(Source information begins)

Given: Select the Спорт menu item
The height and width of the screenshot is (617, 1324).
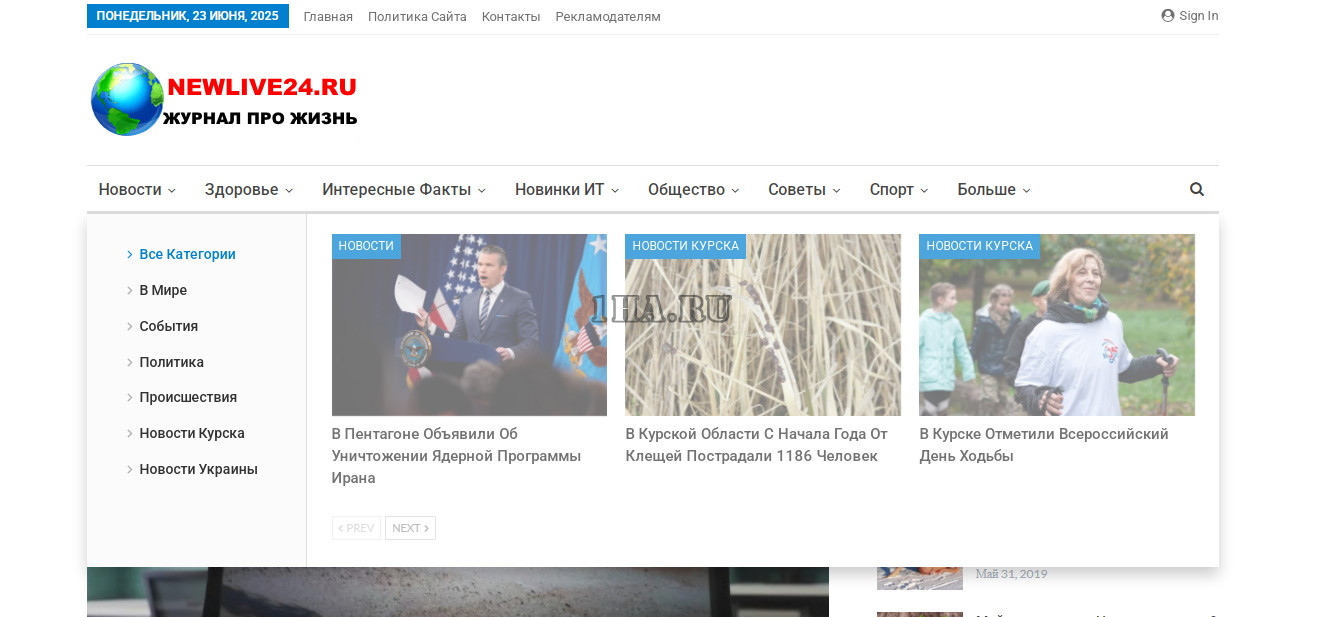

(Source information ends)
(Source information begins)

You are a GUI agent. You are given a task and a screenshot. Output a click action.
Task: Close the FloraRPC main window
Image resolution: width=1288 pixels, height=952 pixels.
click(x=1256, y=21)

(Source information ends)
(Source information begins)

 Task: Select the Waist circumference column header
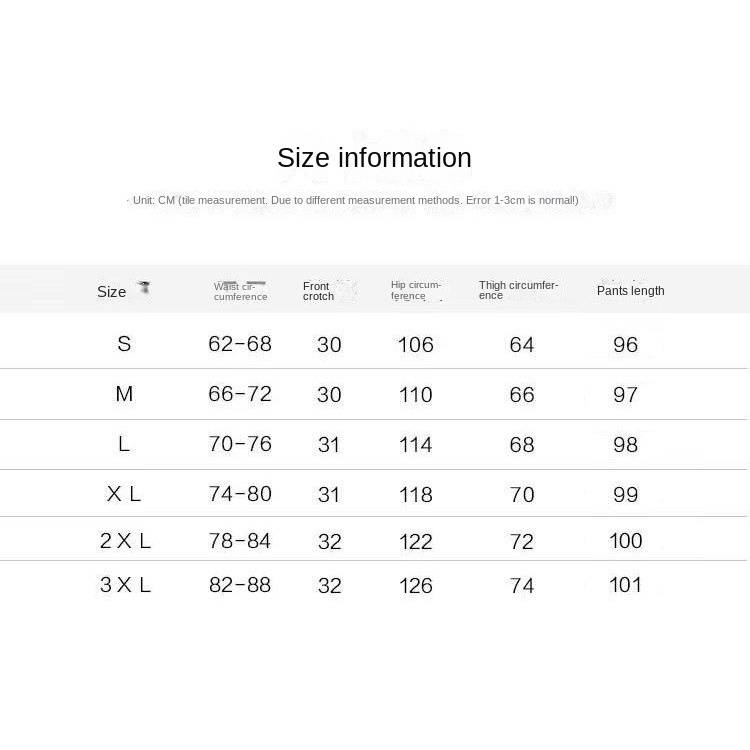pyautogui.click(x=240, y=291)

(Source information ends)

▸ Activity
Out of the material above, output word for word the line with "Given: Select the Спорт menu item", the line with "The height and", and all lines between them, with nothing else.

▸ Answer section
Given: Select the Спорт menu item
The height and width of the screenshot is (617, 1324).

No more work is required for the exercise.